I particulary like the first picture.  It conveys a feeling of solitude, even though the reflection shows different.   

I aspire to taking these type of photos.


----------



## Iron Flatline (Jul 22, 2007)

Thank you. Not sure if I'm ready to give advice, but I have found half the battle is just being there. Just go out to the places you think might be interesting, and shoot there.


----------



## LaFoto (Jul 22, 2007)

Well, since I've been back to this thread for the third time, just to look at your photos again, I feel it is about time to also let you KNOW about this fact!
For yes, I find this series very interesting, indeed, and while I normally feel I am a "country-girl" all right, photos like this tell me that there also is some merit in living in a city.
At night, round here there is --- NOTHING.
Darkness.
Black.

And you have the chance to "be there" at the right time and start taking this very interesting, well thought-out and done series. Just --- GOOD!


----------



## Iron Flatline (Jul 23, 2007)

Thank you LaFoto, for your kind comments. 

Come to Berlin, there's lots of other great locations.


----------



## Stretch Armstrong (Jul 23, 2007)

Nice series Iron!

I didn't make it to the bus terminal while in Berlin. 

Did you pickup the two ladies reading the bus schedule?:lmao:


----------



## Iron Flatline (Jul 23, 2007)

The thought crossed my mind... followed by the thought that it was Sunday night, and _everyone _there was due for a long shower and a good night's sleep. 

There is a LOT of party people that come to Berlin for a long weekend.
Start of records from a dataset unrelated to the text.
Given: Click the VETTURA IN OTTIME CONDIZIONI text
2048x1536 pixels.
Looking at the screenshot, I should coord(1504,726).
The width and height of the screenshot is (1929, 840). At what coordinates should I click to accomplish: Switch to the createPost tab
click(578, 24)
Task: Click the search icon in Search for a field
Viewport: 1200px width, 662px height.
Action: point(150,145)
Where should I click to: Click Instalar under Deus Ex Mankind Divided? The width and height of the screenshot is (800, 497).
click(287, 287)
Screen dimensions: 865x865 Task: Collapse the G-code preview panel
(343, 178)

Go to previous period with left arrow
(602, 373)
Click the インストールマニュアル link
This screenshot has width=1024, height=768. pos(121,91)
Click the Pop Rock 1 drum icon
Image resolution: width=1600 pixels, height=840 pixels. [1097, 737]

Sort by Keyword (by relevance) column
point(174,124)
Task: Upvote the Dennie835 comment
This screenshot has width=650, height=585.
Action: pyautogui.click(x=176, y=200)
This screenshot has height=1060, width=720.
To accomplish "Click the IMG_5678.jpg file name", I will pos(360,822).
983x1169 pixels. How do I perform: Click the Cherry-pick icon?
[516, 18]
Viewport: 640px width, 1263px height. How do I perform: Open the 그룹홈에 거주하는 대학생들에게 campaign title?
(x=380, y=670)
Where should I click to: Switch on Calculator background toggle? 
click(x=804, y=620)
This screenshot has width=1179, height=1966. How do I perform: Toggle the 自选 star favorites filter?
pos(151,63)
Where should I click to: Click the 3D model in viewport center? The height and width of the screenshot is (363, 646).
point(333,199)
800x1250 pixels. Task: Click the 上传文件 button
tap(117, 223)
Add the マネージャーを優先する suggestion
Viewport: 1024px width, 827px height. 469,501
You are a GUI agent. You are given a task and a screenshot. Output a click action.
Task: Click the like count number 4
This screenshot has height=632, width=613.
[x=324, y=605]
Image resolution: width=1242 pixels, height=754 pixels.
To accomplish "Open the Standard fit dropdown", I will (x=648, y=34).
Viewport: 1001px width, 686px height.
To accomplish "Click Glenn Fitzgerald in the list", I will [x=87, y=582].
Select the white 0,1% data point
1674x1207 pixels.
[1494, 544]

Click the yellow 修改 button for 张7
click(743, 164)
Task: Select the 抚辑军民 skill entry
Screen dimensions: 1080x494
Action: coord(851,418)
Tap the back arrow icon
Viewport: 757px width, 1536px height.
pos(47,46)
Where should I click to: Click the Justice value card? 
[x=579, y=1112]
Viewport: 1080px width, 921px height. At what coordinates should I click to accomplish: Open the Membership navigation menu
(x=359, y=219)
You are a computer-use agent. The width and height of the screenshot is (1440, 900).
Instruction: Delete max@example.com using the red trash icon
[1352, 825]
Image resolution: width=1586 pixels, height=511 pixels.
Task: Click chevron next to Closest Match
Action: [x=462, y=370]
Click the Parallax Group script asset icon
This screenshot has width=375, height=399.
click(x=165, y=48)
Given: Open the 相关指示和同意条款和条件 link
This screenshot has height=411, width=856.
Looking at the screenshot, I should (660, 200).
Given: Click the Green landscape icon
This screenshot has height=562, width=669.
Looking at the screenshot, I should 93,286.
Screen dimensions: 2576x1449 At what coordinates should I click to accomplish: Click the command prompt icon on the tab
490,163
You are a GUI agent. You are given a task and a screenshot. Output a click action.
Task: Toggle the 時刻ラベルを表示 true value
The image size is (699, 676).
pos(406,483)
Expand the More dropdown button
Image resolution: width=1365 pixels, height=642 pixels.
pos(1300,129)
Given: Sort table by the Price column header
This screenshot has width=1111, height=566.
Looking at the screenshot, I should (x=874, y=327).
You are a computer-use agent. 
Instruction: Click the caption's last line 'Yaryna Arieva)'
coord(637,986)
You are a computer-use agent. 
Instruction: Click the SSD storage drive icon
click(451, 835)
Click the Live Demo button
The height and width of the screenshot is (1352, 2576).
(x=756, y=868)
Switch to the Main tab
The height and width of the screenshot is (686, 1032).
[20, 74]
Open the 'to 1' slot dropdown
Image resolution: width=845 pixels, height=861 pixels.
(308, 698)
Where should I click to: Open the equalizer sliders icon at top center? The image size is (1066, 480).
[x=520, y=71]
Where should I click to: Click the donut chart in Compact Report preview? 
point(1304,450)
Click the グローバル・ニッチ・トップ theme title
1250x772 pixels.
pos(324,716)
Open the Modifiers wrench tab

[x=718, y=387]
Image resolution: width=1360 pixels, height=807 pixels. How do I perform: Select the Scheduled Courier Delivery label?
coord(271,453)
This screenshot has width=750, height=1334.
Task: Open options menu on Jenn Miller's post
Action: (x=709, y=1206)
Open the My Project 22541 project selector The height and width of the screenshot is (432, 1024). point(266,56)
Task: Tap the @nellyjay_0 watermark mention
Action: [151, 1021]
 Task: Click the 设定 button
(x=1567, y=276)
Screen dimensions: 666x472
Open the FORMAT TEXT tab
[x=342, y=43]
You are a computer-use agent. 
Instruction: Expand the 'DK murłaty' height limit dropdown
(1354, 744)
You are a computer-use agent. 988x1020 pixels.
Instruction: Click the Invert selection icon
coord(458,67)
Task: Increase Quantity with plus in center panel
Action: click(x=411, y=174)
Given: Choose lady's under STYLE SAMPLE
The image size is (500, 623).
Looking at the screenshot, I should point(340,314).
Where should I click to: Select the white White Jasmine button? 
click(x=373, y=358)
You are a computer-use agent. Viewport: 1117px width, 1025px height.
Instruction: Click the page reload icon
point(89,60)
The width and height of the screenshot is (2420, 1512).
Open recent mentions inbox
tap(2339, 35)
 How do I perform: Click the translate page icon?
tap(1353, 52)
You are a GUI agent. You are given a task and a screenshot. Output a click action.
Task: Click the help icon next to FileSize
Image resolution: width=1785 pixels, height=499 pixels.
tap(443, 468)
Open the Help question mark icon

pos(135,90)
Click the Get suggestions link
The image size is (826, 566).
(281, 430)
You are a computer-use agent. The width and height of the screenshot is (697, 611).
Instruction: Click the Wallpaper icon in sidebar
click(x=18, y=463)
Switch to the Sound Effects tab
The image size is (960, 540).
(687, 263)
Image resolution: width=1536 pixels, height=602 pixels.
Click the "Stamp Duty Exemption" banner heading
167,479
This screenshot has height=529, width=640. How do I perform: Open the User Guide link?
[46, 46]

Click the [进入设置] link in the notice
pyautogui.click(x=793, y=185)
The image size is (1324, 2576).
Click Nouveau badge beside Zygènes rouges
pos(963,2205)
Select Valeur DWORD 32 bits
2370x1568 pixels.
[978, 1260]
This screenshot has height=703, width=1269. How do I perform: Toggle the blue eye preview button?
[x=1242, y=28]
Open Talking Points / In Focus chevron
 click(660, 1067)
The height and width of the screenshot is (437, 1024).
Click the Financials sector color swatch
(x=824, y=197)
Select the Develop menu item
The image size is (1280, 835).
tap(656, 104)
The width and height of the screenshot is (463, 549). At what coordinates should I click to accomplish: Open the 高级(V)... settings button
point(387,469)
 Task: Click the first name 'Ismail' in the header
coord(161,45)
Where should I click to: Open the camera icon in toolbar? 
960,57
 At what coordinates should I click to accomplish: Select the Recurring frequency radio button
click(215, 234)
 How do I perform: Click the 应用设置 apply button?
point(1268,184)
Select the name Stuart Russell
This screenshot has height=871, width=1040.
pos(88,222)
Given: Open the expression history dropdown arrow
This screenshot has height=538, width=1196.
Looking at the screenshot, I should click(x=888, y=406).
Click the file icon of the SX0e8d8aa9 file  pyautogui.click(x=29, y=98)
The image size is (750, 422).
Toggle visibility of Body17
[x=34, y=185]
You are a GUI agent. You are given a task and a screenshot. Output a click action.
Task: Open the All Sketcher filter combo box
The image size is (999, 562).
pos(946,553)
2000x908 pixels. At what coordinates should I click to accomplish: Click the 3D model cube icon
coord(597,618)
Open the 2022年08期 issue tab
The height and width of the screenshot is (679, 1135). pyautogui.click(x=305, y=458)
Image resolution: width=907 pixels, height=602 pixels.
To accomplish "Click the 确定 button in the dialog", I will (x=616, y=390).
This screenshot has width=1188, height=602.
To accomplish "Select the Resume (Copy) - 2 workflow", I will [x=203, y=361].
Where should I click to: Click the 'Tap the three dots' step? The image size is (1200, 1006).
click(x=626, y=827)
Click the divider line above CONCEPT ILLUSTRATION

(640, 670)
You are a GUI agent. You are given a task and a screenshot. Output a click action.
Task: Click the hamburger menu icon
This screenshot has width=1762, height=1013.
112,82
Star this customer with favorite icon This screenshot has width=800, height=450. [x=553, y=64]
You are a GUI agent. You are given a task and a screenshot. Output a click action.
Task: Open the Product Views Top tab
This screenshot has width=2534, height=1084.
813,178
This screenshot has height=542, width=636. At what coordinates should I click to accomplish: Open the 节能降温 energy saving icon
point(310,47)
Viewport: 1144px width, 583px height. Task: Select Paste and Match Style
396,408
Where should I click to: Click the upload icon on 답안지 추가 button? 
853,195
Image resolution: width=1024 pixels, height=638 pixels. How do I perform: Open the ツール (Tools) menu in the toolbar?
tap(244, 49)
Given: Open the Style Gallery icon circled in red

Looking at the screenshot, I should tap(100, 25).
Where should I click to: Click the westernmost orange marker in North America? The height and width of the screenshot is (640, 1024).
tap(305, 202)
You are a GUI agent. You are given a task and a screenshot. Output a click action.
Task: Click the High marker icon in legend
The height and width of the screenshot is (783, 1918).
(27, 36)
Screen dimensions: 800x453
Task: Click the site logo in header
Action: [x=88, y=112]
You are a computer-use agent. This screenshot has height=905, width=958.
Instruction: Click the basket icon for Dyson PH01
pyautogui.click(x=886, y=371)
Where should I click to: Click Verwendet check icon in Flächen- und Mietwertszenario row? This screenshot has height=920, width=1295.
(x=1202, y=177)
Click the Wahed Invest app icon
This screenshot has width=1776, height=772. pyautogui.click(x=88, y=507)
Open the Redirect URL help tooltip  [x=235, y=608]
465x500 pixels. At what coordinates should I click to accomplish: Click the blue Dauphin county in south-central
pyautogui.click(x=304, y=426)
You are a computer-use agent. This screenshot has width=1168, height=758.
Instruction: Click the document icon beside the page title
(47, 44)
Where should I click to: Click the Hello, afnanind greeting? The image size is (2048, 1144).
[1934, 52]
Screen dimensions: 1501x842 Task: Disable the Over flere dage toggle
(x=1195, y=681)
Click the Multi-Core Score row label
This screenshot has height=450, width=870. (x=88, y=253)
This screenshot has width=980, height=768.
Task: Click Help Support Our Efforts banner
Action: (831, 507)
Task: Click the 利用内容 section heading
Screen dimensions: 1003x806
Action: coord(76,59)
They live it up, drink, go out clubbing, ingest questionable substances, and go home with younger and less-married photographers than yours truly...

Yeah... there's a _lot _that crosses my mind when the wife and kids are away on vacation, but the true photo-geek that I am, I can't wait to go home and tweak my RAW files instead


----------



## usayit (Jul 25, 2007)

Wonderful series Iron..  I like the photo of the two sleeping on the bench.

Glad to see that you decided to bring that nice camera with you after all..


----------



## ZyCzech (Aug 6, 2007)

Number five is my favorite.  The fact that the girl is alone in such a enormous atmosphere.

I think several of the images would look great in Black and White as well.


----------